_Tasks for this exercise_
1 - In the Digital Realty text, rewrite the passage from "When you add" to "it over time.", changing "dividend" to "distribution".
2 - Render the entries from the line with "Click the bold HTTPS text" to the line with "click(x=1297, y=481)" as a JSON list of strings, one string per line and blank lines omitted.

====== Text shown ======

The thesis behind the short is as followed:
1) The company taps into the capital markets to fund its dividend
This is the point where I realized that this short seller does not know what he is talking about. A real estate investment trust is required by law to distribute over 90% of its earnings to shareholders. In order for REITs to grow, they issue shares and bonds in the markets. I discussed this in my article on the five things to look for in a REIT.
In 2012, the company invested 1.56 billion in properties. The company also put $845 million in Improvements to and advances for investments in real estate.
The company borrowed almost $1 billion and raised $1.04 billion by issuing stock. Given the low cost of dividends at 4.5% - 5% and the low cost of debt at less than 4.50%, these acquisitions should be accretive to existing shareholders almost immediately I also like the conservative capital structure of Digital Realty, where almost two-thirds of investing activity has been financed by equity. That way, when interest rates increase in the future and the real estate investment trust has to refinance those obligations, they would not suffer as much as other companies.
When I look at the income statement of Digital Realty Trust, I see a profit of $171.662 million in 2012. There is a charge of $380 million for maintenance, and also $382 million for depreciation and amortization. These are separate charges. The REIT paid $373 million in dividends.
When you add back depreciation expense and a few minor adjustments, one can see where the Funds from Operation (FFO) is calculated. One can see that the REIT has ample room to pay the dividend. If nothing else, they also have room to increase it over time.
2) Annual cost of maintenance Capex is 40% of revenues
Please refer to last paragraph, that showed a breakdown of revenues and expenses, as well as net income to FFO reconciliation. Digital Realty manages to earn $171 million after subtracting regular depreciation and regular maintenance of approximately $380 million each. In calculating FFO, the REIT adds back only depreciation, to come up with FFO of over $550 million. This makes annual distributions of $373 million paid in 2012 very sustainable. I am not even sure why the hedge fund manager would even bring maintenance expenses, other than as a tactic to scare the weak hands holding Digital Realty Trust stock. Smart dividend investors however know that a high yield dividend growth stock should not be sold, especially when fundamentals are great and business is growing. There are few companies that both yield a lot, and also manage to grow distributions quickly. These are the types of stocks to hold on to.
3) There are no barriers to entry in the business and there is increased competitions
This is a subjective evaluation, that is often prone to investor biases. When a bullish investor who has not done a lot of research on a company tries to justify their position in a stock, they typically claim that a stock has solid competitive advantages. (Of course some investors are right for the likes of Coca-Cola (KO) for example). Similarly, an investor who has not done a lot of original research when making a short sale simply claims that a company does not have any competitive advantages.

====== Data supplied ======

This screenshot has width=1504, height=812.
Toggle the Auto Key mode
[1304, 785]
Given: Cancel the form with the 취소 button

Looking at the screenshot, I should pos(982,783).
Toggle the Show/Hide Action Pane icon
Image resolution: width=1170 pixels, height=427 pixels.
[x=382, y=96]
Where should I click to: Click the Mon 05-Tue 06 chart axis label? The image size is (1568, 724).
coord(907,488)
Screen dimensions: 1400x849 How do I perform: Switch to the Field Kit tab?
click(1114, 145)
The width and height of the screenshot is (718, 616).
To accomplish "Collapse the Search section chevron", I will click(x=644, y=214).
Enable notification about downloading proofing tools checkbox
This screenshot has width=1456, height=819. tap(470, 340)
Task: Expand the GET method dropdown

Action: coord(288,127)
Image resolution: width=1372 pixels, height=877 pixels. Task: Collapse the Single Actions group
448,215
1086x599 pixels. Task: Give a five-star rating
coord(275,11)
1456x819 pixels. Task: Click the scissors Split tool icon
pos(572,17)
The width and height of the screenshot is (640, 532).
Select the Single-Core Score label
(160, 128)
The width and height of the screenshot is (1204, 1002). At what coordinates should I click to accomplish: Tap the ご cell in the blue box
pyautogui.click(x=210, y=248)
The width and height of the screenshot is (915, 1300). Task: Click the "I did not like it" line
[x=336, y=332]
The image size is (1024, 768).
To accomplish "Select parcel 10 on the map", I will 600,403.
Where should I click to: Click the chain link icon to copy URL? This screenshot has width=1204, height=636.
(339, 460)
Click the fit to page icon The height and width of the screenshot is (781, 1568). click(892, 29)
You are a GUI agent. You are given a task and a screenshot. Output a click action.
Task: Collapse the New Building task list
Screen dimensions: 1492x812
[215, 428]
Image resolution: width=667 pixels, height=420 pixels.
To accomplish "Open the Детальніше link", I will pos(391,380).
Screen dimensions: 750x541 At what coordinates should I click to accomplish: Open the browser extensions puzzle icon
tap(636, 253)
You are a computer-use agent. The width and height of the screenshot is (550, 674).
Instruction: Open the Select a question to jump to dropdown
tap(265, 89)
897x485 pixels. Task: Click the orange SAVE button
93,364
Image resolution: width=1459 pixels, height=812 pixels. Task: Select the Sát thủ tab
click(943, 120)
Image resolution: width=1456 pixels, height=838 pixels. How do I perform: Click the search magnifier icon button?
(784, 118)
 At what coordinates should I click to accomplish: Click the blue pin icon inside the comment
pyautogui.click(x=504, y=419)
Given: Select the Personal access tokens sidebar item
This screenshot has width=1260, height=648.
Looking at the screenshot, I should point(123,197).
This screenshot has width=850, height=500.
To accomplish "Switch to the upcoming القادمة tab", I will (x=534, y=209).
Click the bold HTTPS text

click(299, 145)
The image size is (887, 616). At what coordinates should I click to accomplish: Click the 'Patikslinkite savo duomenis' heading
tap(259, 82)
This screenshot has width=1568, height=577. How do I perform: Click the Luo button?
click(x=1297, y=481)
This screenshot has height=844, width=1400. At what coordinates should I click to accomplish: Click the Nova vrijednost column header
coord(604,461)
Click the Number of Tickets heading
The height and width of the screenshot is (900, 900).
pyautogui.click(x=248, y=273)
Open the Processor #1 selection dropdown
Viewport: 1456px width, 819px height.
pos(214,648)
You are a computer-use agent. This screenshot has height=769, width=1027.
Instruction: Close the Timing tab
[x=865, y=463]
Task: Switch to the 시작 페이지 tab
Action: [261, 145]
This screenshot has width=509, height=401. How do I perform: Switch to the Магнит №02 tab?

======

_Answers to the exercises_
1 -
When you add back depreciation expense and a few minor adjustments, one can see where the Funds from Operation (FFO) is calculated. One can see that the REIT has ample room to pay the distribution. If nothing else, they also have room to increase it over time.

2 -
[
  "Click the bold HTTPS text",
  "click(299, 145)",
  "The image size is (887, 616). At what coordinates should I click to accomplish: Click the 'Patikslinkite savo duomenis' heading",
  "tap(259, 82)",
  "This screenshot has width=1568, height=577. How do I perform: Click the Luo button?",
  "click(x=1297, y=481)"
]